Sunday, October 18, 2009

Don't bother to reserve a space in your heart for someone who doesn't make an effort to stay

The email I got from this morning was ridiculous. You’re ridiculous. Yeah, what happened to everything? You’ve given me false hope. You’re giving me false hope and lots of it. Well, you know what? I’m not taking any of that crap. You can’t put me on standby. This is better for us? No, this is good for me and bad for you. You’ll see. What the hell! I don’t want to deal with you anymore. Get out of my head. “if someone wants to be in your life, they’d make an effort to be in it so don’t bother to reserve a space in your heart for someone who doesn’t make an effort to stay.” This is true, people. Don’t even bother. Don’t put up with anyone who throws everything out the door and you’re left there trying, trying, trying. That’s not acceptable. Get on with your life. Let it all happen. Walk this Earth like it’s yours. Pick yourself up and dust yourself off no matter what happens. Life’s still beautiful. It is. It’s there, it’s waiting.

Late / Early

It's 5:12 am and I'm still not in bed sleeping, dreaming. Past midnight is when my mind runs 1000 miles a minute. I have so many thoughts going through my head and no one to tell them to. I'm a very quiet person. I tend to keep feelings and opinions to myself but right now, I feel like I can keep rambling on and on. Are there extraterrestrial forces out there? When we look up at the night sky, do you ever wonder if someone else (maybe even a group of beings) is looking at us? The universe is ever so expanding. We humans can't be the only ones here. There has to be life out there. I refuse to believe there is no one else out there. It's so mind-boggling. This. Everything. What about all the people who live alone? Why are they alone? I know some prefer it that way. Or maybe they've just given up and accepted that they won't find anybody else to hold them at night, tell stories to.

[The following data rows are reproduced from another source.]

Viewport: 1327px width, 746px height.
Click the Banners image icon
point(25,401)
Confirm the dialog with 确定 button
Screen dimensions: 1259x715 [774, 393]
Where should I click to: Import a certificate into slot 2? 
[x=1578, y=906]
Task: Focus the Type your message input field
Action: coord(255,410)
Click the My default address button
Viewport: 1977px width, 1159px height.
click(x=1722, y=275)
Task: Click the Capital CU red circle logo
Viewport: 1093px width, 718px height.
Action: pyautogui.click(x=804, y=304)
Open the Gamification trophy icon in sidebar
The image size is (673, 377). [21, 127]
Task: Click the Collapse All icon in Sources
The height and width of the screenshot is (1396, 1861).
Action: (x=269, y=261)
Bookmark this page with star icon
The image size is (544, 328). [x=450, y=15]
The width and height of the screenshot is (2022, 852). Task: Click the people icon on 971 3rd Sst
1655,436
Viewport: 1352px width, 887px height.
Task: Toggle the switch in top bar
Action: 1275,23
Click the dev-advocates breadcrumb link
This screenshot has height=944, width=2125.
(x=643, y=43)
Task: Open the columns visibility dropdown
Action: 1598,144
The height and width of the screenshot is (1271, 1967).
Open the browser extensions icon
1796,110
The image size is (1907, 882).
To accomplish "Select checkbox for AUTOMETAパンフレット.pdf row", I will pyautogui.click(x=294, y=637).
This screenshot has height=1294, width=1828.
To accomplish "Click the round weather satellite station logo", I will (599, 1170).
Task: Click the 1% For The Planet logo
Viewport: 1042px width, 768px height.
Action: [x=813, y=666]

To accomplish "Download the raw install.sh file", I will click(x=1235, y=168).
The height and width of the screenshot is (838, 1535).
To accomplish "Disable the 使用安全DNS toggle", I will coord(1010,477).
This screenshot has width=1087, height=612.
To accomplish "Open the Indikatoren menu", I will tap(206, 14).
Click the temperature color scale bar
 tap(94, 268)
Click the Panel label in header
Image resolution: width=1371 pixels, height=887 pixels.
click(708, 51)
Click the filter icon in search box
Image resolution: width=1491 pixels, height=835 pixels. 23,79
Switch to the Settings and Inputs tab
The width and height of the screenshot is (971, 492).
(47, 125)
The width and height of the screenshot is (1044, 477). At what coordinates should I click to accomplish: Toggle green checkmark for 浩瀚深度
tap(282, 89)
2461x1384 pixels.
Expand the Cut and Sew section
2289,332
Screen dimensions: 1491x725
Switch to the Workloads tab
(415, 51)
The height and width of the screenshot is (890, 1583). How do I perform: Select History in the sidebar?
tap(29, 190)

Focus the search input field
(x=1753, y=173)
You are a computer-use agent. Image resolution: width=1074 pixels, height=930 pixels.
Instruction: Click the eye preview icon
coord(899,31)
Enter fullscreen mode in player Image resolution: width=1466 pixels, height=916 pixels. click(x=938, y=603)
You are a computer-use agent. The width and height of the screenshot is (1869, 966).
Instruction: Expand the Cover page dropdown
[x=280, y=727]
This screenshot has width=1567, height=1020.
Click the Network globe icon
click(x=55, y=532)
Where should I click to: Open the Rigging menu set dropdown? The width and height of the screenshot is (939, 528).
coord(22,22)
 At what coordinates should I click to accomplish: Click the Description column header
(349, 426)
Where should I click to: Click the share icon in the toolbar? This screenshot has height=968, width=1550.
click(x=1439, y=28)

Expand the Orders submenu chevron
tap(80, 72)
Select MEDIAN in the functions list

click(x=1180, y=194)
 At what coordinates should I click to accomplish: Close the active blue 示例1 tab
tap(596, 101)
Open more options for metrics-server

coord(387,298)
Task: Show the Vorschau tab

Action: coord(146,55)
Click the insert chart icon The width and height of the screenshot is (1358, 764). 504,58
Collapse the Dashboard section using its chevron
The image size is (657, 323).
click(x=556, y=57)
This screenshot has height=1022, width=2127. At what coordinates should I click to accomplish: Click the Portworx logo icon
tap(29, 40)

I live by myself on weekdays and I would be fooling myself if I say I like it. I thought I would but at the end of the day, you just want to be able to share even one small speck of your day with someone. There has to be a someone for every single person that walks this earth. After I'm finally done with my educational goals, I'd like to live somewhere new. I'm just terrified to be alone, that's all. If that's how it turns out, though, then I'll get by. I think.